What is required
Among the lines below, a stretch begins at the one with "This screenshot has width=500, height=360." and ends at the one with "Task: Click the". Repeat that stretch exactly, ends included.

Records from a data collection
■ ■ ■ ■

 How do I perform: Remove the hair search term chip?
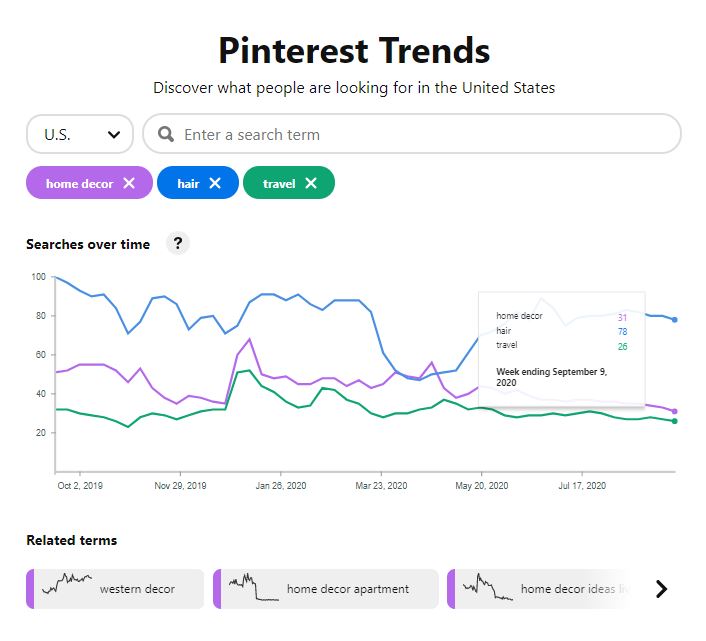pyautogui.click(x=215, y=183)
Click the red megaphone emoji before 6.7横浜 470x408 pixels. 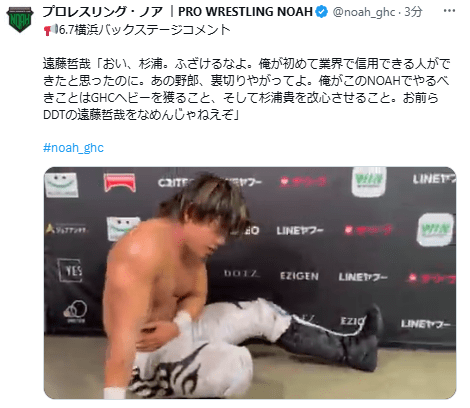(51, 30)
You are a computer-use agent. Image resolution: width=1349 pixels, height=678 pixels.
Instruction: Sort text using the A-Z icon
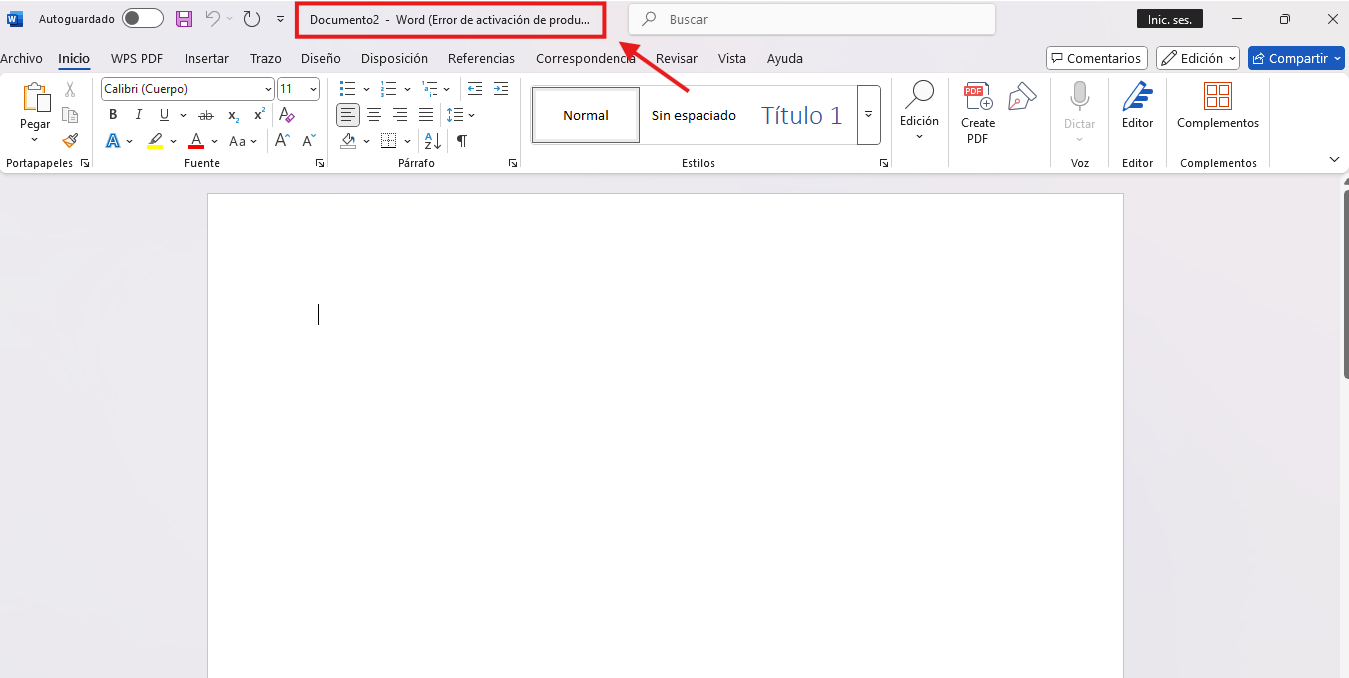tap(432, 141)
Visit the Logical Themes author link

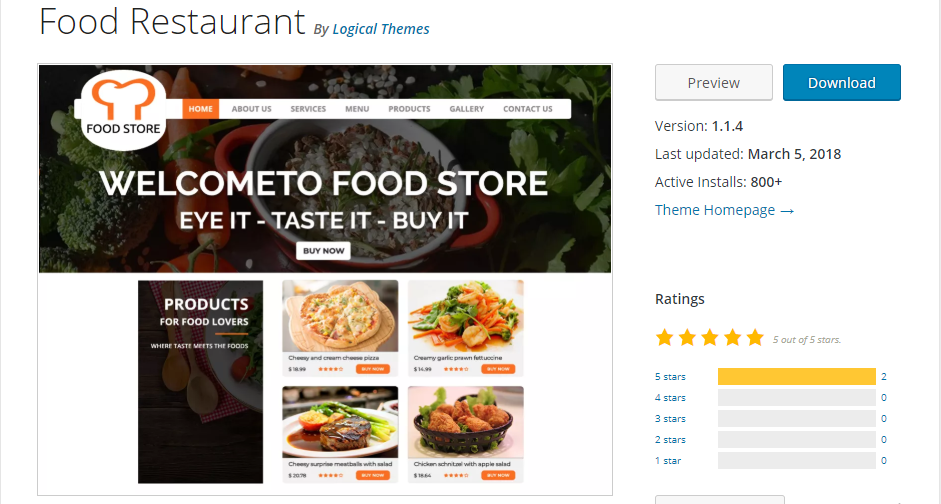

■ ■ ■ ■

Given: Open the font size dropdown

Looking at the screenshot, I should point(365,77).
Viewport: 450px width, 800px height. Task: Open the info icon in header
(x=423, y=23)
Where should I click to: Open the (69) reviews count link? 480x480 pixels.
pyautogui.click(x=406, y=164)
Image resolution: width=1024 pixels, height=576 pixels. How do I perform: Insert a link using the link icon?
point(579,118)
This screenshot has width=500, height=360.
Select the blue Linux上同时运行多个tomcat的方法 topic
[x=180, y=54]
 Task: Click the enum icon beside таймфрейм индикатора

■ ■ ■ ■

Answer section
This screenshot has width=500, height=360.
Select the blue Linux上同时运行多个tomcat的方法 topic
[x=180, y=54]
 Task: Click the enum icon beside таймфрейм индикатора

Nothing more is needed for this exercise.